As someone who has a really sharp memory, I thought this word connected to me rather well, without giving too much away. In my family, I’m always the one who remembers everyone’s birthdays, addresses and random sorts of things. When someone can’t remember a certain something, the first person they ask is me. I think remembering things, even things that might not be important to my life, sets me aside from the average person. I find memory important, but I don’t necessarily live in the past. I take the memories I have made in order to launch me into my future. I have allowed the memories I have made to shape me into the person I am now. People in my life, like my grandfather, a victim of Alzheimer’s, have allowed me to appreciate and cherish my life even more.

I think my most unique blog was about art. I would consider that blog to be most abstract, and probably the most difficult one to compose. I am not necessarily an artsy sort of person, so it required me to think outside the box a little bit. All of my other blogs had a lot of scientific and experimental evidence to go along with it; however this one just had pictures. I had to find the words to explain the pictures, and how I perceived memory within them.  Because I go more along the lines of science, my favorite post was The Power of Music. Manipulating music in order to evoke memory is an up-and-coming solution to dementia and mental deterioration with age. It really amazed me how much the human brain can be controlled by outside factors. Music, one that requires no medical investments or research, is an easy way to improve the quality of someone’s life. Blogging about this had a lasting impression on me, and I am interested as to where the research will go from here.

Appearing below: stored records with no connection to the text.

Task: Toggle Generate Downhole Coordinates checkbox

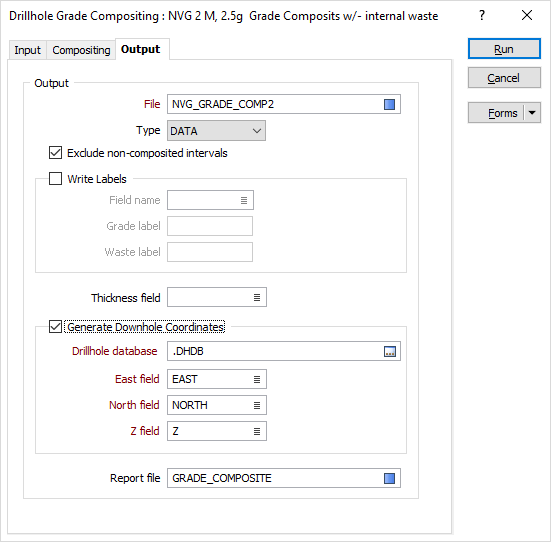Action: coord(56,327)
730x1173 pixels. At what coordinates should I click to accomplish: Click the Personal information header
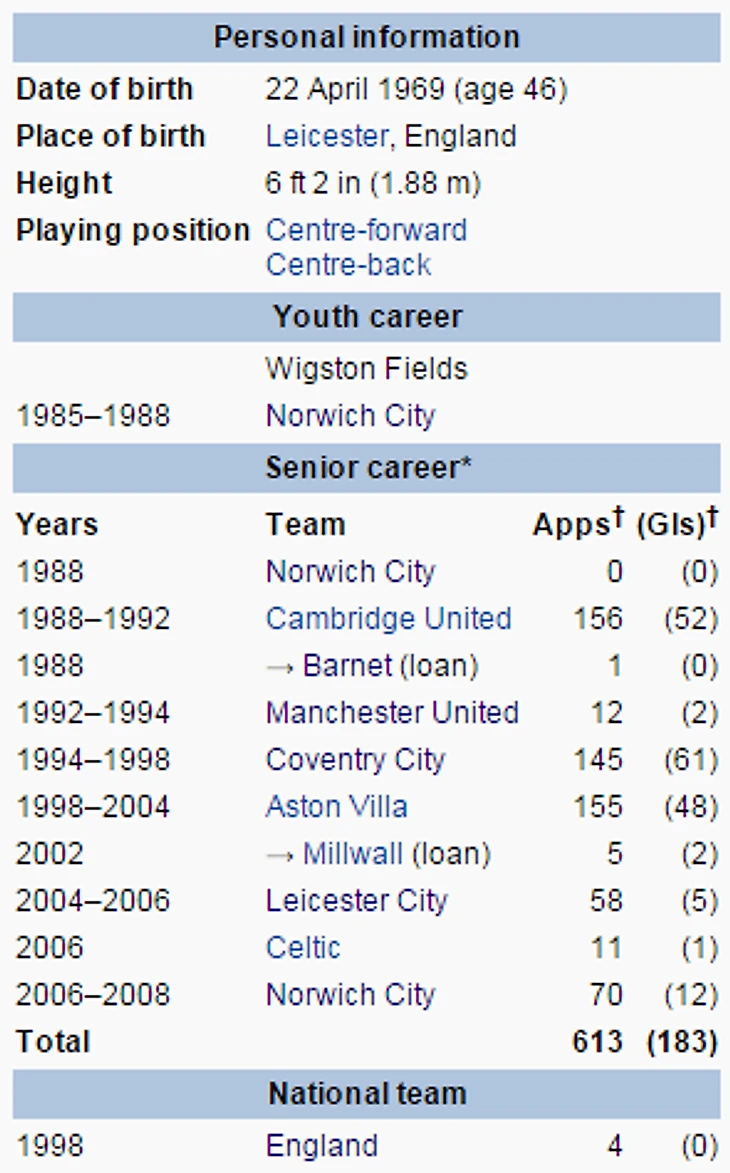point(366,38)
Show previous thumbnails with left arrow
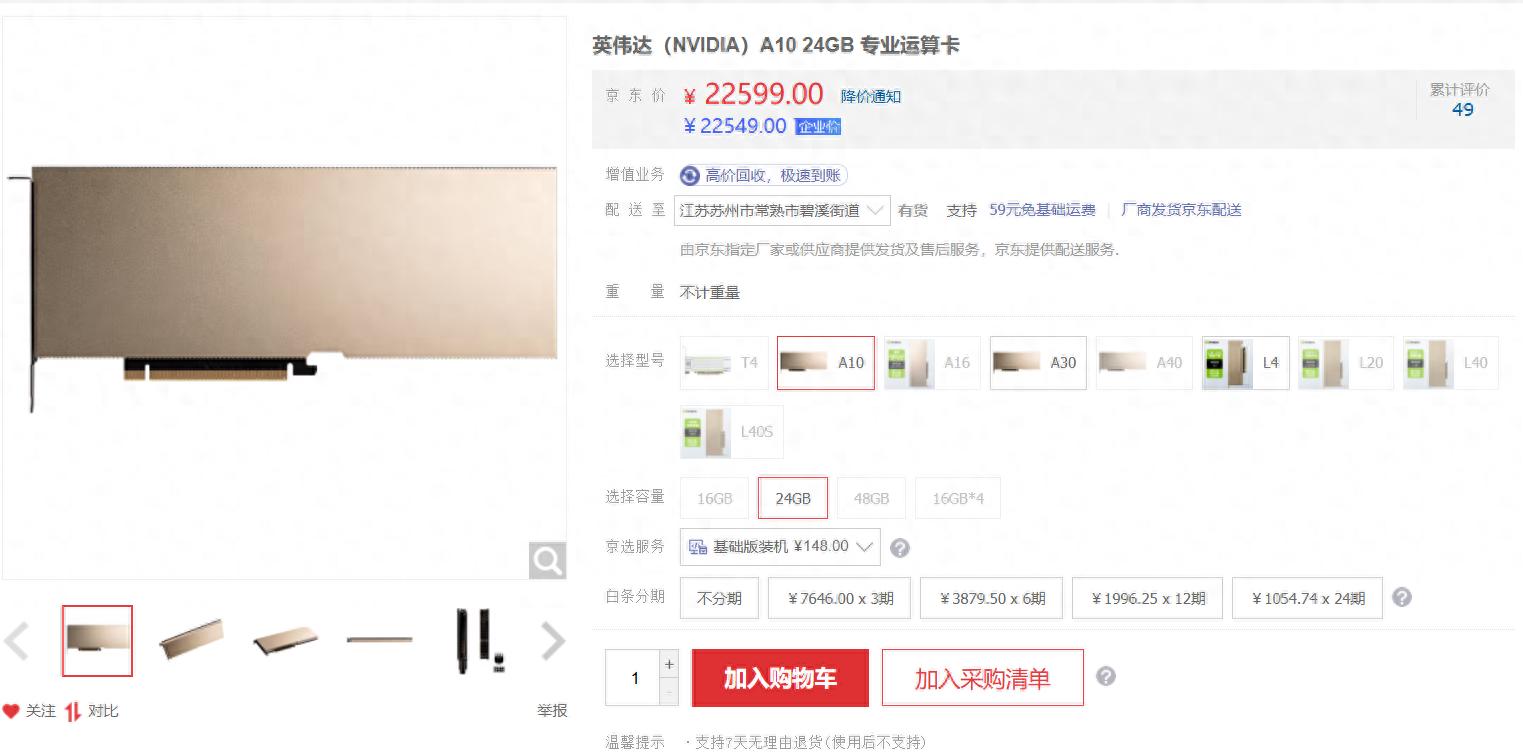Viewport: 1523px width, 755px height. coord(16,641)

I think one universal problem with the word “memory”, is its three-dimensional sort of structure. The word can be taken in so many different directions and perceived in so many ways, that it became difficult to put certain concepts simply. My blog entitled Cognitive psychology behind memory and forgetting, was really hard to understand when I first researched the information. Memory is still a mystery to us, and trying to understand what we do not yet know is challenging. With that being said, and having developed an appreciation for the word, I knew where I sort of wanted to focus on. I wanted to take aspects of our society…research, music, television, artwork, literature, and even my own life to portray the word. I knew how to balance the complexity of certain topics into something I, and anyone reading my blog, could understand. Anything could become a memory.

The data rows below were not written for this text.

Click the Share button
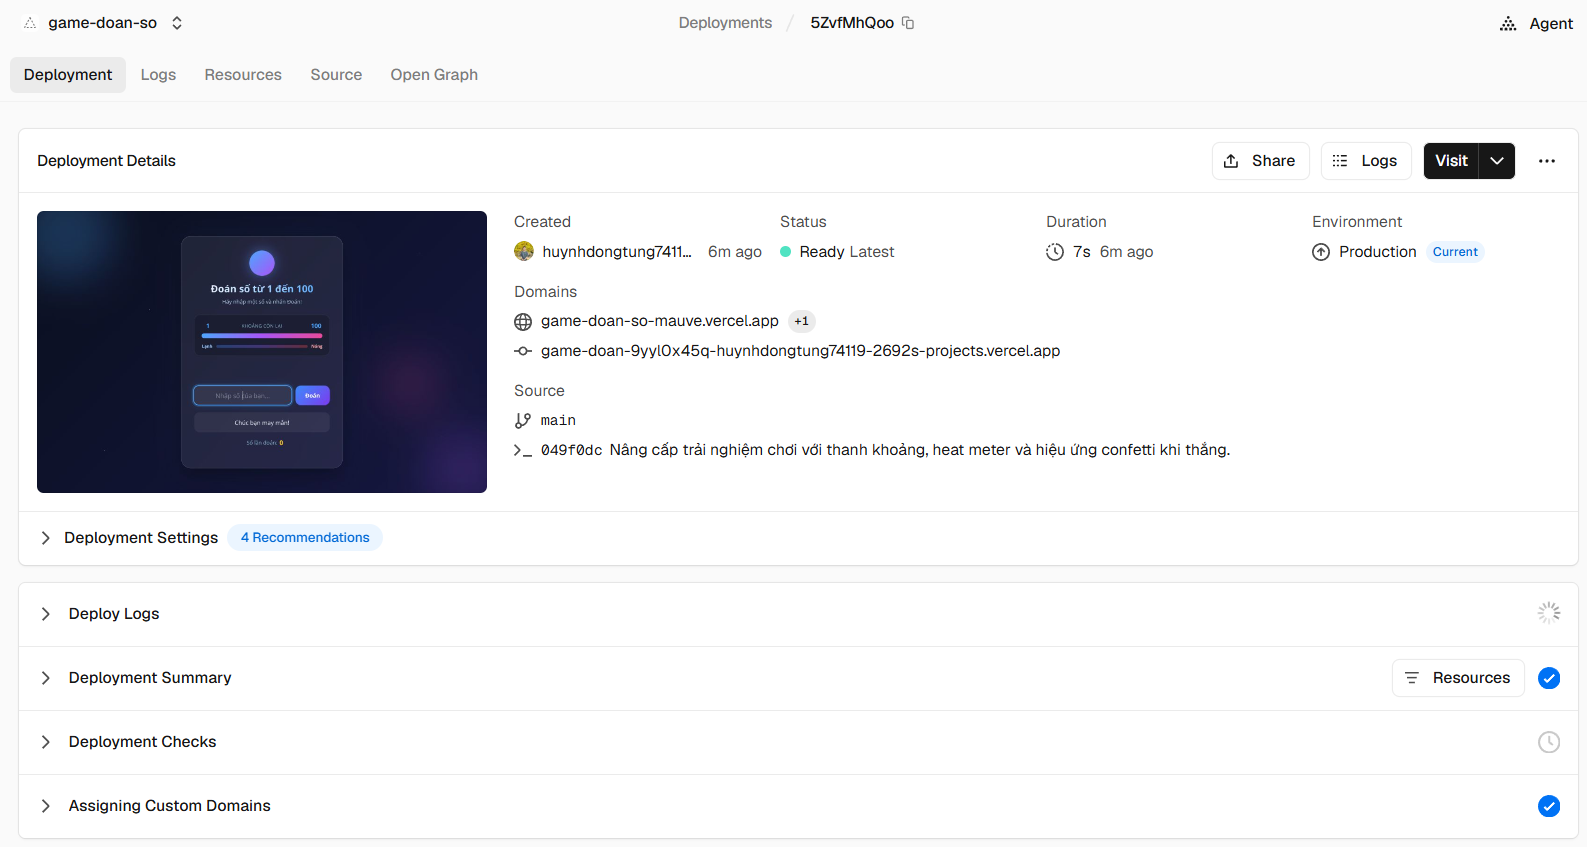 point(1260,161)
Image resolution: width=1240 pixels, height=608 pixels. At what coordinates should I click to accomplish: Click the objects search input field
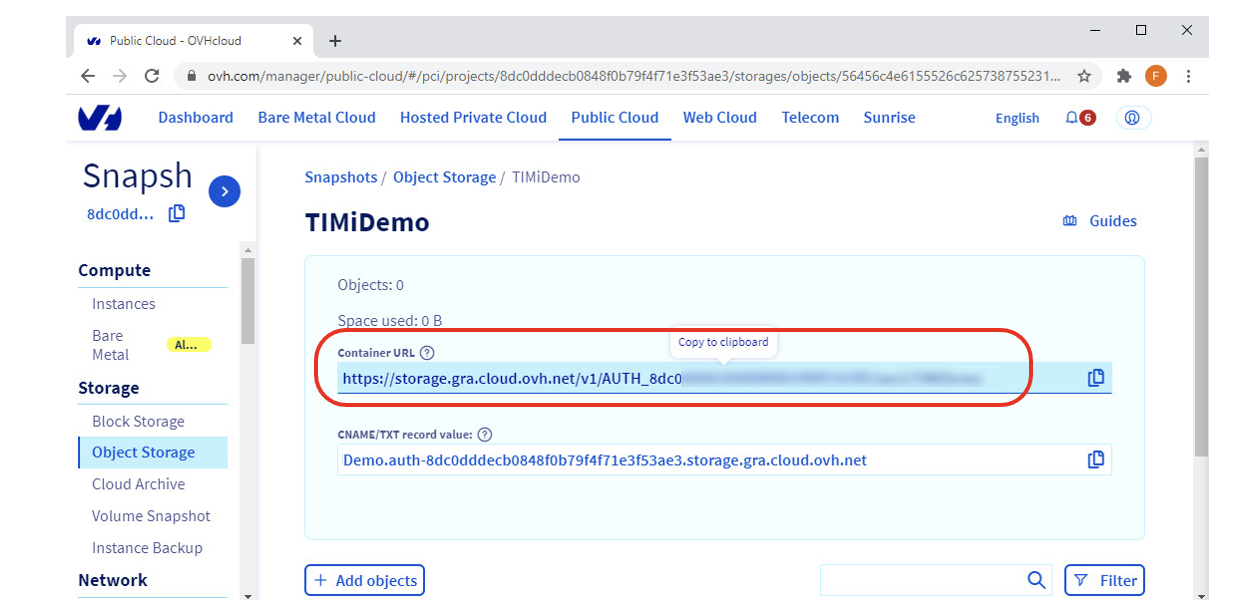[x=920, y=580]
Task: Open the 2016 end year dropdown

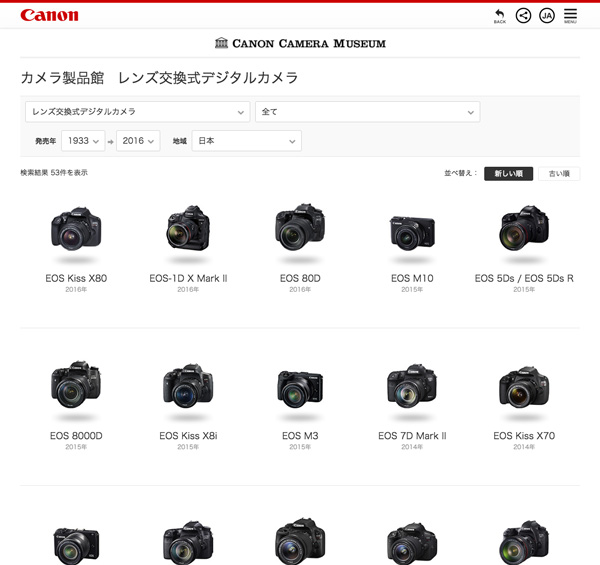Action: coord(138,141)
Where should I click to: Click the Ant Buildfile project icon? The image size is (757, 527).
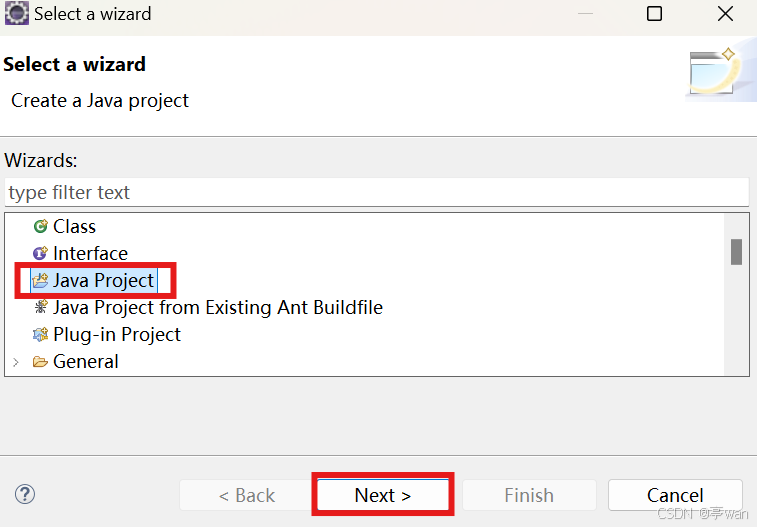(x=41, y=307)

Having read my peers other blogs, memory had some sort of connection with all of them. As a whole, I would say that “impression” was most related to “memory”. At one point, Devin defined impression as “a marking on the mind”, saying that “impression are what create people and challenge ideas, impressions span the commonalities of societies and cultures to test what people think they know and how they respond to new ideas and people”. This is pretty complex. When broken down, memory relates to this in multiple ways. Impressions as well as memory create people and challenge ideas. Impressions allow memories to occur. Images, actions and words are stored in the mind as one whole package…an idea about a certain person or place. Impressions are the stepping stones to memory. History is what binds the two together. In a lecture given by Avraham Infeld, he states the following (rest of lecture can be found by clicking this link

While history is what happens in the past, memory is what connects that history with who we are today.

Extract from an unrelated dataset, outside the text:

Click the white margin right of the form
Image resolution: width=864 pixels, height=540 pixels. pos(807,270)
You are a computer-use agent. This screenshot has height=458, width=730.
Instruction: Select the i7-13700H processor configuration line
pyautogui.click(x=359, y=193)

This statement is rather profound. Not only does it illustrate the universal, infinite importance of memory, but it differentiates it from history. Avraham Infeld has invested a lifetime building Jewish identity and strengthening the State of Israel. Avraham was appointed the President of the Chais Family Foundation at the commencement of 2007, following his retirement from the Presidency of Hillel International in September, 2006. Coming to a conclusive understanding towards the relationship between memory and history encompases multiple facets of society. It shows understanding and acceptance for what is, and what will always be…how important memory is.